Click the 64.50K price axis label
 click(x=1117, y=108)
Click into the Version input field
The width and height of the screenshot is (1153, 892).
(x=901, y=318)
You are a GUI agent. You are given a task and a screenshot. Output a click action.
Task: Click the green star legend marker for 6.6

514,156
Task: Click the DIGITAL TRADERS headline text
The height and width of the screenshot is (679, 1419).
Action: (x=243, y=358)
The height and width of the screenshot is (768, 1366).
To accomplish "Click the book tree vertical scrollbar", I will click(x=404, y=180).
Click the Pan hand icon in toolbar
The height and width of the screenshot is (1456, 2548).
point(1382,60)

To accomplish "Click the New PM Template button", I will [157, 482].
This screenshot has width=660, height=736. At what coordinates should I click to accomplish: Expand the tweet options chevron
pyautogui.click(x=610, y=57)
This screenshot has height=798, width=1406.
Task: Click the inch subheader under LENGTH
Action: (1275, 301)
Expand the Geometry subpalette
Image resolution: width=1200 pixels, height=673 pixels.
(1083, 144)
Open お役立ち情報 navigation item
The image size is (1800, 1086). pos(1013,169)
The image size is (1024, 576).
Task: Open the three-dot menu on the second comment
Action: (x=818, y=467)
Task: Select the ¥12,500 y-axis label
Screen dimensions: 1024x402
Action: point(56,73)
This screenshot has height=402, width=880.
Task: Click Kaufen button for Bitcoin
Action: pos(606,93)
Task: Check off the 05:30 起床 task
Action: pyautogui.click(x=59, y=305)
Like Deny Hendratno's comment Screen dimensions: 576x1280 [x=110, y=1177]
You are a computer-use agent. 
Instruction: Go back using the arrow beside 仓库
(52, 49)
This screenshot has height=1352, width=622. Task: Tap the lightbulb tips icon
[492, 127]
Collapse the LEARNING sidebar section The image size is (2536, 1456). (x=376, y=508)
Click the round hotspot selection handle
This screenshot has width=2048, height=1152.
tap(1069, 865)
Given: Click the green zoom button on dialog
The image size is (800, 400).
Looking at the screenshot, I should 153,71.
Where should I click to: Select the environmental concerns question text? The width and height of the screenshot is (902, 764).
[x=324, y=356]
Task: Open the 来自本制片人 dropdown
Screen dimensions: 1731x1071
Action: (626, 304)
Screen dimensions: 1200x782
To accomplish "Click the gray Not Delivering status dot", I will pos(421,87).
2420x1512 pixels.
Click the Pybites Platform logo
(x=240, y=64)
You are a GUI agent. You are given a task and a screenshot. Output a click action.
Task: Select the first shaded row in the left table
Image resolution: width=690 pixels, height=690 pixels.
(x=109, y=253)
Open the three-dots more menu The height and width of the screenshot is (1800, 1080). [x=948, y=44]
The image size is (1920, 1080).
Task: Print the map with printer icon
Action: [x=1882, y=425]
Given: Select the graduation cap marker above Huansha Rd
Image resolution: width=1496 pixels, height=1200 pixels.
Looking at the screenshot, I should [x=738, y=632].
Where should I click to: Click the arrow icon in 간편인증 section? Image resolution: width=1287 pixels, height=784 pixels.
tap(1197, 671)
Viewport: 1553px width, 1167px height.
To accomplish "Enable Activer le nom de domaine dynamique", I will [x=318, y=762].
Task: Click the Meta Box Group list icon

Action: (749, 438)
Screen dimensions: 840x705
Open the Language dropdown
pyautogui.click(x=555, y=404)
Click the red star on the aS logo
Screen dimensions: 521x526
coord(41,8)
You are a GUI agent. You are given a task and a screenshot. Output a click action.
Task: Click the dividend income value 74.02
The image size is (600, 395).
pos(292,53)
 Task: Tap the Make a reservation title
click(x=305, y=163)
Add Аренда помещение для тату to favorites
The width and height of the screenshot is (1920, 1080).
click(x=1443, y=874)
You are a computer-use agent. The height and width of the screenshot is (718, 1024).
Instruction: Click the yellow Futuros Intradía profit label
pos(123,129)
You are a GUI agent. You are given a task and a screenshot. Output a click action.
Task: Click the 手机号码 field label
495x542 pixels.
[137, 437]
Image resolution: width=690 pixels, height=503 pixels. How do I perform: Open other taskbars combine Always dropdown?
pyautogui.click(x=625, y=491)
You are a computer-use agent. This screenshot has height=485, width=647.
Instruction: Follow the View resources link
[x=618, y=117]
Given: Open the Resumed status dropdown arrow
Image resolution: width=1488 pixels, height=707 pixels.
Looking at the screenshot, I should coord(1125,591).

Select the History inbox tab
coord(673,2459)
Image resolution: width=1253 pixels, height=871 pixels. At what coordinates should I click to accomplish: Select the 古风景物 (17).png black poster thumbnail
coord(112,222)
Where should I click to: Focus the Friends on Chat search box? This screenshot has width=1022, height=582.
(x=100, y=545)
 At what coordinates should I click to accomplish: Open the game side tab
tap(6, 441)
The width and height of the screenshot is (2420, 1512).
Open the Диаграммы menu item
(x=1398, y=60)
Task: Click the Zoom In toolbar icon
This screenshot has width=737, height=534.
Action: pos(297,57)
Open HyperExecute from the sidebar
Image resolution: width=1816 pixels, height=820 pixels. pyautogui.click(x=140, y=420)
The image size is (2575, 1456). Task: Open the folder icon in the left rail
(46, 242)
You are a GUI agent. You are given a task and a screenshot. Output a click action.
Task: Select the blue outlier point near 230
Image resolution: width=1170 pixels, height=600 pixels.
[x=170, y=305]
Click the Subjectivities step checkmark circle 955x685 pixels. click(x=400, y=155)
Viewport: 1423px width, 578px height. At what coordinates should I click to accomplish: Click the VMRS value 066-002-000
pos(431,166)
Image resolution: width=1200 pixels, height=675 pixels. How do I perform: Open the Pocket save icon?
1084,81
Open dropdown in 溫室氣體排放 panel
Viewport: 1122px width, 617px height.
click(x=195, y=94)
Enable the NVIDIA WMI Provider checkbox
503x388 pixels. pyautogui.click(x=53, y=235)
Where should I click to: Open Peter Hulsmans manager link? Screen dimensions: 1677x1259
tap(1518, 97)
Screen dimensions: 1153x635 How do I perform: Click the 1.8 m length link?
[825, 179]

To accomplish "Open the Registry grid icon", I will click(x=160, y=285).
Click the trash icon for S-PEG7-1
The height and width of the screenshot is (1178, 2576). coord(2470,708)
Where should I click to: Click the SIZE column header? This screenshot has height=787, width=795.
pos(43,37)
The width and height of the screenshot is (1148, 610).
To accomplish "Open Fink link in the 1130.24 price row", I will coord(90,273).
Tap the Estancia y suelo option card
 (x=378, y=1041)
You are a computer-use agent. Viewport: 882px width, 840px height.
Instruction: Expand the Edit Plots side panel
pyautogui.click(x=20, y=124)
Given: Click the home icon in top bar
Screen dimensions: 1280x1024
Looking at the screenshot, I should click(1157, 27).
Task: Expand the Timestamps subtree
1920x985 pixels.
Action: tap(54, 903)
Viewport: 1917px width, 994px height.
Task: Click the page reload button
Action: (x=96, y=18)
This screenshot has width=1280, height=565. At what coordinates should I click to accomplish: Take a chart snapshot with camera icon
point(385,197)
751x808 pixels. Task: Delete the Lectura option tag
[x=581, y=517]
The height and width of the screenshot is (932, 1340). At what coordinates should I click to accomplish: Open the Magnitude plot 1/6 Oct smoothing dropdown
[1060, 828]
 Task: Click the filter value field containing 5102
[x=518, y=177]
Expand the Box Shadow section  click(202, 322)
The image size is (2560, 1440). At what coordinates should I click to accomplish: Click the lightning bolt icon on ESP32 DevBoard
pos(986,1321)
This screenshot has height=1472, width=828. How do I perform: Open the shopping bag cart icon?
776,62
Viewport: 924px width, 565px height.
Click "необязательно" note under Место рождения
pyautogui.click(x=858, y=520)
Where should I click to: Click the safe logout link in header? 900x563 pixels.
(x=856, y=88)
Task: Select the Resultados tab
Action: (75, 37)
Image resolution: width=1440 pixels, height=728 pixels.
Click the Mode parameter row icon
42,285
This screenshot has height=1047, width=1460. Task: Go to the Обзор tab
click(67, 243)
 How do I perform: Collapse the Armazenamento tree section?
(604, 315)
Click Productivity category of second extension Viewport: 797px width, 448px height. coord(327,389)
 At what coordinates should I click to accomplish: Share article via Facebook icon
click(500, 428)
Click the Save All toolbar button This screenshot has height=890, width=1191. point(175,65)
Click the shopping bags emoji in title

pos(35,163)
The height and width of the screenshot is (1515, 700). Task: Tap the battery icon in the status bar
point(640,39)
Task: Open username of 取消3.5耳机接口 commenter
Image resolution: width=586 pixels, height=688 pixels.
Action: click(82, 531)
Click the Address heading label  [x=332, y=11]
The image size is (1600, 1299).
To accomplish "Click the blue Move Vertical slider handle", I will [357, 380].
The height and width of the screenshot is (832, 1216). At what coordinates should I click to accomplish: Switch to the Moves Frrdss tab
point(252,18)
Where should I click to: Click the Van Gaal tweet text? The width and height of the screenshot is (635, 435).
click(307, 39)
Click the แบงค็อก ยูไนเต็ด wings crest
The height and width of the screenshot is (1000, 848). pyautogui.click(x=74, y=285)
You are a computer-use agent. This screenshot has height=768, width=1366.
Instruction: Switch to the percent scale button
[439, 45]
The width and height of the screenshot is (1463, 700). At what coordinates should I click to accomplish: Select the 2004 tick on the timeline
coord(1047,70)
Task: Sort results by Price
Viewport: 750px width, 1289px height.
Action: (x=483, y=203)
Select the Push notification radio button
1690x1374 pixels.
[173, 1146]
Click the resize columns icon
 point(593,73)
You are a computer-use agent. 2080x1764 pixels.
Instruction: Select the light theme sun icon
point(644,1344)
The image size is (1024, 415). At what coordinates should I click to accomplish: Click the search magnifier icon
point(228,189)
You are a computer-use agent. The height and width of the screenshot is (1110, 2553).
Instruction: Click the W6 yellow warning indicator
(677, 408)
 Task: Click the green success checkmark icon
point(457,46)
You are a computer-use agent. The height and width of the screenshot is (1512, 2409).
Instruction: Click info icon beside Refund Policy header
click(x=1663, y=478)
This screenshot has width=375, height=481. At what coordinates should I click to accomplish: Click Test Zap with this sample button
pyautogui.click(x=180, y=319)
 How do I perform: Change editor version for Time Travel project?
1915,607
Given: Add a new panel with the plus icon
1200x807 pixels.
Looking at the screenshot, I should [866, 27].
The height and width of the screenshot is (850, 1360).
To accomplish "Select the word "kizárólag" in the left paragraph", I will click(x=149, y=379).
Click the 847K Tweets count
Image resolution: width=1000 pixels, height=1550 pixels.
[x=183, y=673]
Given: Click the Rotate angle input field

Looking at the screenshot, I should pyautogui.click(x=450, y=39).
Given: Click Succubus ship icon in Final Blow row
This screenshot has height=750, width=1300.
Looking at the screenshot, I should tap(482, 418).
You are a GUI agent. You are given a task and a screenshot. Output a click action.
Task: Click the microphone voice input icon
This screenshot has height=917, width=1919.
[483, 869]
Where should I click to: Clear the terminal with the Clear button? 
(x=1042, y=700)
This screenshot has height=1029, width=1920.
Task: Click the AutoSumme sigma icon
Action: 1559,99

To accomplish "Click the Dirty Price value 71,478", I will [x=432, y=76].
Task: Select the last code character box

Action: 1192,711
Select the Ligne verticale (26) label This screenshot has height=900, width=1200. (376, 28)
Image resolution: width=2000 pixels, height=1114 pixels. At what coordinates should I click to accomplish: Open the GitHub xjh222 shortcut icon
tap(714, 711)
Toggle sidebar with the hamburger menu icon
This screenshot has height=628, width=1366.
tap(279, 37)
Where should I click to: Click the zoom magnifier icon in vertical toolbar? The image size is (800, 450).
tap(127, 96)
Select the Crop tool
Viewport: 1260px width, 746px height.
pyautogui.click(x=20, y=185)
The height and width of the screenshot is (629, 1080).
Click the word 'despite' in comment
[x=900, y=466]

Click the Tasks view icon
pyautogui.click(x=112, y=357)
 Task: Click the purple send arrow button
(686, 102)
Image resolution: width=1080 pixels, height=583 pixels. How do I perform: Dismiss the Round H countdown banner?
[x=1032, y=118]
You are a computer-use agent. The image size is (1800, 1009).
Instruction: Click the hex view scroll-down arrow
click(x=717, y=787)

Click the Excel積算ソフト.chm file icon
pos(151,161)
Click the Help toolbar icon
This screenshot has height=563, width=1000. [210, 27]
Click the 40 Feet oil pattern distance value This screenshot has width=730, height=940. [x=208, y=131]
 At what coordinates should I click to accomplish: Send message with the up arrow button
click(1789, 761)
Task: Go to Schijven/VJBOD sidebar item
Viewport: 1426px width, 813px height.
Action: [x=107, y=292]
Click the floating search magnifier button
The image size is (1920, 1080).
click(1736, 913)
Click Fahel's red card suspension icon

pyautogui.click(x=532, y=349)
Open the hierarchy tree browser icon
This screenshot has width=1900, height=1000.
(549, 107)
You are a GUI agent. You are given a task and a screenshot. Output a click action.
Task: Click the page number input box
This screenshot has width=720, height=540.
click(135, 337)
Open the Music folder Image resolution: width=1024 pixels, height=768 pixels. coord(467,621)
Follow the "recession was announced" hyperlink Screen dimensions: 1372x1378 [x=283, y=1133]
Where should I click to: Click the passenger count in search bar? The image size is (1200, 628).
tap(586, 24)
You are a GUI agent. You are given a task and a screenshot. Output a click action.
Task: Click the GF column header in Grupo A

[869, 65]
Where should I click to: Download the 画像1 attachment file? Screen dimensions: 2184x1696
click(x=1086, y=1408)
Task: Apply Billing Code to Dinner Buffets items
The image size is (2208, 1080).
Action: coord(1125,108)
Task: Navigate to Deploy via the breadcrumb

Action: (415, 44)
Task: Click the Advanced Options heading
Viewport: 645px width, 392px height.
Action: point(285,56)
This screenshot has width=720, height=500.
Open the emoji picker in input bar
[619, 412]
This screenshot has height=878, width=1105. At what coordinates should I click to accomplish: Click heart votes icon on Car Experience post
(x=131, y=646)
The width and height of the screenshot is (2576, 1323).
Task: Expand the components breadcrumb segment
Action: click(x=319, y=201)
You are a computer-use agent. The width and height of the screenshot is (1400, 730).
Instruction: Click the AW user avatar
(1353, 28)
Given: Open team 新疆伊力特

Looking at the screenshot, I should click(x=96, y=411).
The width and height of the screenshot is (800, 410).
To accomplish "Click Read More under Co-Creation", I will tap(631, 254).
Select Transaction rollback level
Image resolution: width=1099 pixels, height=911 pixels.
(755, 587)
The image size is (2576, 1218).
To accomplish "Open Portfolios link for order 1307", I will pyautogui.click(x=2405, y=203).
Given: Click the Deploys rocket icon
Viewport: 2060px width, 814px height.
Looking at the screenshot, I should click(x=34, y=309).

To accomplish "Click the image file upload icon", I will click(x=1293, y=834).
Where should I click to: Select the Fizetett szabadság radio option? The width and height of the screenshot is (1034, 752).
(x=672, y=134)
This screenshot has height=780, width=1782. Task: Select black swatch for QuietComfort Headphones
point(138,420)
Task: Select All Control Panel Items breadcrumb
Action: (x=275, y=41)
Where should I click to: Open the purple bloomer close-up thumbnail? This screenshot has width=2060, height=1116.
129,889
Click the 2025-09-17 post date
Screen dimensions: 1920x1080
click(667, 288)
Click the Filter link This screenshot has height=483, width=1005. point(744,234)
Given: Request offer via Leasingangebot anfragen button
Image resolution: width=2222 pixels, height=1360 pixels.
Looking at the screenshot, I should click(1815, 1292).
_ _ _ _ _
AIM OF THE EXERCISE :: Reproduce the rows verbatim from their start through the line containing "point(1382,60)", including both ends.

RESPONSE TO THE TASK ::
Click the 64.50K price axis label
 click(x=1117, y=108)
Click into the Version input field
The width and height of the screenshot is (1153, 892).
(x=901, y=318)
You are a GUI agent. You are given a task and a screenshot. Output a click action.
Task: Click the green star legend marker for 6.6

514,156
Task: Click the DIGITAL TRADERS headline text
The height and width of the screenshot is (679, 1419).
Action: (x=243, y=358)
The height and width of the screenshot is (768, 1366).
To accomplish "Click the book tree vertical scrollbar", I will click(x=404, y=180).
Click the Pan hand icon in toolbar
The height and width of the screenshot is (1456, 2548).
point(1382,60)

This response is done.